Potential pitfalls for Islamic finance, then, are the same as those for conventional finance: greed and lax regulation. So, at what point do the scholars’ fatwas only serve to perpetuate the industry that feeds them, thereby consolidating their own power? “They’re not going to kill the goose that lays the golden egg,” El-Gamal says. “[By issuing bans on certain financial products], they want to continue to build up the religious insecurity of people who are afraid to use conventional [finance].” And banks that benefit are happy to see the current system maintained. Very few scholars dominate the field, says Tarek El Diwany, an analyst at Zest Advisory, a London-based Islamic financial consultancy, because “there’s a shortage of scholars who will give the judgments that the banks are looking for.”

The industry’s chief critics see in Islamic finance the same rhetorical spin as Islamist politics. “The whole idea of giving [finance] a religious identity is just a form of identity politics,” says El-Gamal. “The claim that Islam has the perfect solution is questionable in economics, just as in politics.” Still others see outright deception. Mohammad Akram Nadwi, a prominent Britain-based scholar of Islamic jurisprudence, advises his students against taking out Islamic mortgages, because he thinks their structure is merely interest-bearing debt in disguise. “At least conventional mortgages are honest,” he shrugs.
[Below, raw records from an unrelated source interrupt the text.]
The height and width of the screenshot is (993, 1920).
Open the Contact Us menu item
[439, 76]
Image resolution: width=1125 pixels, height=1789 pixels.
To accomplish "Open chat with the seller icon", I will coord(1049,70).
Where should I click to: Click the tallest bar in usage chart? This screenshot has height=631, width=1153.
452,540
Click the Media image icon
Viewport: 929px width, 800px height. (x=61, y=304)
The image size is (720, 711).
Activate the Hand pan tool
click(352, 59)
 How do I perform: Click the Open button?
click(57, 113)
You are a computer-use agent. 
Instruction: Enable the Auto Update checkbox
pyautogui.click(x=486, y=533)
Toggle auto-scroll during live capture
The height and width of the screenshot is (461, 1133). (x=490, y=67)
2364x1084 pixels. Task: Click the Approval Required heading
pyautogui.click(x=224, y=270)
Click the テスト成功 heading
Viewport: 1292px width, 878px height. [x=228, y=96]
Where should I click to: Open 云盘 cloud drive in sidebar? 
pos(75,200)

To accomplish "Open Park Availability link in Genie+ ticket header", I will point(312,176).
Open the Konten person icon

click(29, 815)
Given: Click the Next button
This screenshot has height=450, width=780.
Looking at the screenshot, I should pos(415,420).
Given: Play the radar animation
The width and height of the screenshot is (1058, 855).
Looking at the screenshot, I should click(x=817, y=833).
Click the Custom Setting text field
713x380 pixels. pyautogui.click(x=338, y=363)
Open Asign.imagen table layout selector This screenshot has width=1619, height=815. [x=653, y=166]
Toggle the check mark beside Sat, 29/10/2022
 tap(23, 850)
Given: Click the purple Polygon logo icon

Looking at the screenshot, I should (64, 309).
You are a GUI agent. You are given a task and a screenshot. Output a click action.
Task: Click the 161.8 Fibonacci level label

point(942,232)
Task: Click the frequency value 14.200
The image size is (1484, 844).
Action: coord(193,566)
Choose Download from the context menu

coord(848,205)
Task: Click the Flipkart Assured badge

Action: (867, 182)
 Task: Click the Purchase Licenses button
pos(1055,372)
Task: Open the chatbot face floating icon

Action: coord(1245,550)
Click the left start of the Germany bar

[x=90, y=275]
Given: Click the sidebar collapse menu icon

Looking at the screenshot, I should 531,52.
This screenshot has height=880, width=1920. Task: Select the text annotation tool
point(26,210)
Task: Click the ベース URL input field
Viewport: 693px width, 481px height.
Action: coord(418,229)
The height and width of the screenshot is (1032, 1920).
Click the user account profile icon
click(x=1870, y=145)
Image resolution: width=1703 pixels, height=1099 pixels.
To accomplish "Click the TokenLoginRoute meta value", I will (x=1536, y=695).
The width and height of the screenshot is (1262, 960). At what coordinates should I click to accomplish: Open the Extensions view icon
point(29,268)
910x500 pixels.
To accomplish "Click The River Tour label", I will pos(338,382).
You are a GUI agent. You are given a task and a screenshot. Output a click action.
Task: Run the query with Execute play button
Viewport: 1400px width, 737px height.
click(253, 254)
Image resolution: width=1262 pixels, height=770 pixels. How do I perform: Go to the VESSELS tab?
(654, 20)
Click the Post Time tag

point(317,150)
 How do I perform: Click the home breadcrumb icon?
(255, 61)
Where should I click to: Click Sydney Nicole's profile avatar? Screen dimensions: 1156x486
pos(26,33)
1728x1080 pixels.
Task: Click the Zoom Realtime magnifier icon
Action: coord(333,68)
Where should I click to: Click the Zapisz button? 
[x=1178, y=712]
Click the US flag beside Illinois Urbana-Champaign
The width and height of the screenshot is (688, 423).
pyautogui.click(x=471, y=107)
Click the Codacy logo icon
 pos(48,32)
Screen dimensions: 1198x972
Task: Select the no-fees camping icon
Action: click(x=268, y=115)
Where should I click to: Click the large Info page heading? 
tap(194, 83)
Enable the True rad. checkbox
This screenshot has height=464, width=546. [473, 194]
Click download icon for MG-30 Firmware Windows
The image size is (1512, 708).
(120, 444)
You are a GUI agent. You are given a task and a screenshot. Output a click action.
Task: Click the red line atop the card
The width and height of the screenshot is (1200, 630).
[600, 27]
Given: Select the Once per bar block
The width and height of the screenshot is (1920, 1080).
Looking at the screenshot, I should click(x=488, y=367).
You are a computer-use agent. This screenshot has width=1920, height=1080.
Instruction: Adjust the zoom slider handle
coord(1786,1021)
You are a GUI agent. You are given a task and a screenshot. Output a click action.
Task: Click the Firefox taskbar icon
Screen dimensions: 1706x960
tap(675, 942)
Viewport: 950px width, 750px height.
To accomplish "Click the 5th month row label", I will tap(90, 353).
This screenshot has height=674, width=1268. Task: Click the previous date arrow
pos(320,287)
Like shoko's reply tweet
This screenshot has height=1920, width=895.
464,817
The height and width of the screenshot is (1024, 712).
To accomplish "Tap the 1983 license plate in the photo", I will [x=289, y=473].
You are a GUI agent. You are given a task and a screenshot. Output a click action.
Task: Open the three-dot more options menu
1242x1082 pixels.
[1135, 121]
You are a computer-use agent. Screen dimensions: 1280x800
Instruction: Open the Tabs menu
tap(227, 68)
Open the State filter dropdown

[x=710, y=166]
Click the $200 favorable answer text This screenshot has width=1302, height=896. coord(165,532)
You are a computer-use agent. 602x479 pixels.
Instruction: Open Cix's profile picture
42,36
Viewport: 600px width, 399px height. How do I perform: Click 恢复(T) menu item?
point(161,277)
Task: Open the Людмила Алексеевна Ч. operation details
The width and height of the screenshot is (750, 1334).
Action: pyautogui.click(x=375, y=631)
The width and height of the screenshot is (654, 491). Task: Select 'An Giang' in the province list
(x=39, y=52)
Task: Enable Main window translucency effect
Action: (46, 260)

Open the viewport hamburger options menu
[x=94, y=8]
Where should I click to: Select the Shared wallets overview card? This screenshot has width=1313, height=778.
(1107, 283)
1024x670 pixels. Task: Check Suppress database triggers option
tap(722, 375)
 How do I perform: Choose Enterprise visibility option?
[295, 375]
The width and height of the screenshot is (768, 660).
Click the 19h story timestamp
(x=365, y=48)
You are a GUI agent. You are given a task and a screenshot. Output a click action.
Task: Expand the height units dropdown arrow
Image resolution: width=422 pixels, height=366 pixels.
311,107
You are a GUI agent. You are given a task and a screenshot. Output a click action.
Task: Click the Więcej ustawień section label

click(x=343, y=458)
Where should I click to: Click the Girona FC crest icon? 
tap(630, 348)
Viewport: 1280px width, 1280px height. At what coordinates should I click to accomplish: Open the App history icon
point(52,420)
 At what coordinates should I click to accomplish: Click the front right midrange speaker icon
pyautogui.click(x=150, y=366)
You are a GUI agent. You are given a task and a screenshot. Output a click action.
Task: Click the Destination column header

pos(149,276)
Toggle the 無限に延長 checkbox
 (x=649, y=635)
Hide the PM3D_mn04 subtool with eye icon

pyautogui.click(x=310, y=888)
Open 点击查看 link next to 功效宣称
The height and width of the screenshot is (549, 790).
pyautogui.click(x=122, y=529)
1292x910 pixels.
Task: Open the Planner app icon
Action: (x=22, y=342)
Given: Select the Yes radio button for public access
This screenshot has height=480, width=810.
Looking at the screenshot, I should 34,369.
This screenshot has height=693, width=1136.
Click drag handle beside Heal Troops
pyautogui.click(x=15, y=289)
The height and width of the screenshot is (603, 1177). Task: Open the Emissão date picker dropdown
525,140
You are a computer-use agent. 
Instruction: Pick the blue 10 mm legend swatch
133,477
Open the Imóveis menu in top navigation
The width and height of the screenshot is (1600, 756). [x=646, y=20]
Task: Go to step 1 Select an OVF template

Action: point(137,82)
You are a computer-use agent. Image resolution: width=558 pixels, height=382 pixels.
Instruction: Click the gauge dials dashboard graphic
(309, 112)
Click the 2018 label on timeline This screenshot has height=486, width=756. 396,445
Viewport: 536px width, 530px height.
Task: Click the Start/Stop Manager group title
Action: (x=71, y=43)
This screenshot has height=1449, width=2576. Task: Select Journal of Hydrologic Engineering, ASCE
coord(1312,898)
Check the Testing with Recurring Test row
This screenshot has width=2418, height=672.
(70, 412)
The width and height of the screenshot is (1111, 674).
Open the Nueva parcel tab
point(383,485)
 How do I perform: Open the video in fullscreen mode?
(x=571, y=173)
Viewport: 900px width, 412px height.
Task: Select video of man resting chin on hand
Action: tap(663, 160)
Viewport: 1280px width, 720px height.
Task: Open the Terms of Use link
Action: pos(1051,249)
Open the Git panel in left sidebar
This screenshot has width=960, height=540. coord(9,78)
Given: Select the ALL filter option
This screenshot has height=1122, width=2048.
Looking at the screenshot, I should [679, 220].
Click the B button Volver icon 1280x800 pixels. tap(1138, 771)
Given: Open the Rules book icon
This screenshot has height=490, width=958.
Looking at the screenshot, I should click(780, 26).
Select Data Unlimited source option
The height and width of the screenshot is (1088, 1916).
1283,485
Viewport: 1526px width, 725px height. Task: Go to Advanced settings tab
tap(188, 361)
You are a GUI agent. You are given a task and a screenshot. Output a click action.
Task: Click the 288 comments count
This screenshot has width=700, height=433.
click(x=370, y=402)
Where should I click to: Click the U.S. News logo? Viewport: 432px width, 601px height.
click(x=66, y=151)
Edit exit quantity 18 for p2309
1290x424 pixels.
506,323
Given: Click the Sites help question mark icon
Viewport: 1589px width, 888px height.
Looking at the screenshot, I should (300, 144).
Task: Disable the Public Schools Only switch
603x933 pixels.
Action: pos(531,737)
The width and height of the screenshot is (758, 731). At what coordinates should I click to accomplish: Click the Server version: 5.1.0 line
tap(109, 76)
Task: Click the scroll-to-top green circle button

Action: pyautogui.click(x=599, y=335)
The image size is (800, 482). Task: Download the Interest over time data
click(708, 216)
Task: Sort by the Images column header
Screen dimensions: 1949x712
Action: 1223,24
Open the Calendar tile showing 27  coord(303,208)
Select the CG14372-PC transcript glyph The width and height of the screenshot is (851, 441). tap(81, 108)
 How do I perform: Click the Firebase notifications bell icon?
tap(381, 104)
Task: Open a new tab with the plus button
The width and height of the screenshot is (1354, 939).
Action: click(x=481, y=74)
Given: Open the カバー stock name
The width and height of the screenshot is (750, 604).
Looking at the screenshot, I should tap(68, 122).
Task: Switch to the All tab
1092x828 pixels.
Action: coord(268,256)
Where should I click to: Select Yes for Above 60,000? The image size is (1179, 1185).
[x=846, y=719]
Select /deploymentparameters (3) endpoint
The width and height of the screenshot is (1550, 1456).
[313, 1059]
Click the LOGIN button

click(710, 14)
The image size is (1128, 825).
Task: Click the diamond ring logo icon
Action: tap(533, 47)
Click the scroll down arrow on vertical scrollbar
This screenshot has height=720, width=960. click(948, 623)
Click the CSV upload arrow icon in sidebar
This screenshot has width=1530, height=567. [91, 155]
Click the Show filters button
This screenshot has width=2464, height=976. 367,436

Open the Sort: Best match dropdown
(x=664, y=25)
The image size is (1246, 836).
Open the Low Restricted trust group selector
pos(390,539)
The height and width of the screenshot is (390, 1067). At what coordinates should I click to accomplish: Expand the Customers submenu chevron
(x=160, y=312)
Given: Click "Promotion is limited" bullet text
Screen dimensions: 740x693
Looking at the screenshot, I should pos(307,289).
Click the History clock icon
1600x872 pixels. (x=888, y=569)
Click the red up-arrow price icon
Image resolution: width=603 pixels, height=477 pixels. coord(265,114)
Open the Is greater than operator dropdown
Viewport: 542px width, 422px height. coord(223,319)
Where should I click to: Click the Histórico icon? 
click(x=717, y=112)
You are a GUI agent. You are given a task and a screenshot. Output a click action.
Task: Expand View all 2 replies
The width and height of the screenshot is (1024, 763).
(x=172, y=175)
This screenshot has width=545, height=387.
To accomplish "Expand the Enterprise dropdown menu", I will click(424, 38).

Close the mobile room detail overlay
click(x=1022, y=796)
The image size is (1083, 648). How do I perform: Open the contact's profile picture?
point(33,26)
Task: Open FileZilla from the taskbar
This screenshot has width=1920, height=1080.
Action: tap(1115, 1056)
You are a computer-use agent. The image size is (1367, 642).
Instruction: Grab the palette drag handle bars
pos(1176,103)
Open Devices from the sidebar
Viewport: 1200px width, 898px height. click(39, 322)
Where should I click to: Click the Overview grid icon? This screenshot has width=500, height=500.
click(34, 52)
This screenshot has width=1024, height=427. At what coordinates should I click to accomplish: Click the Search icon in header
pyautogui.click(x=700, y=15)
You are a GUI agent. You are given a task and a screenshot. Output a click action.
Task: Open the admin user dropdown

At industry conferences, there have been mutterings about too few sheikhs serving on too many boards, and even advising direct competitors. Malaysia, which arguably has the world’s best-developed legal framework for sharia finance, banned scholars in 2005 from serving on more than one bank board at a time. And in an effort to groom more young sheikhs to enter the field, Malaysia’s central bank and the Saudi-based Islamic Development Bank recently created a $53 million endowment to support sharia scholarship. But, in an industry that respects longevity and seniority, especially among Wall Street investors unfamiliar with the nuances of madrasa education, breaking in can be tough.

A larger issue is whether Islam and the modern economy can be reconciled at all. Is it enough to create banking products that mimic those of traditional finance but also meet the letter of Islamic law? Or must the goals of the financial system itself be reworked fundamentally? The question, in short, is whether a growing Islamic financial sector can really bring about the material and spiritual justice that its advocates claim it will—or whether it will enrich a select few. Such a debate cuts to the heart of whether Koranic admonitions must be strictly applied or can be subject to greater interpretation. That the Islamic financial sector has largely been designed by a small group of men paid handsomely for their services has led some observers to declare that much of what passes for Islamic finance today fails to meet the intentions of sharia.

For every observer who thinks that sharia scholars have become too reckless in their judgments, there are many more who believe that a broad rethink of the financial system should carry the day. “To date, most Islamic financiers have been looking at . . .examples of financing in Islamic history and figuring out how to apply them today,” says El Diwany, the London-based Islamic financial consultant. “That’s a very narrow way of doing things. There’s potentially much more innovation we could be doing—and potentially, much less.” It may not win Islam more converts, but it could provide an entirely new generation of customers.


Carla Power is a London-based writer on Islamic and social issues.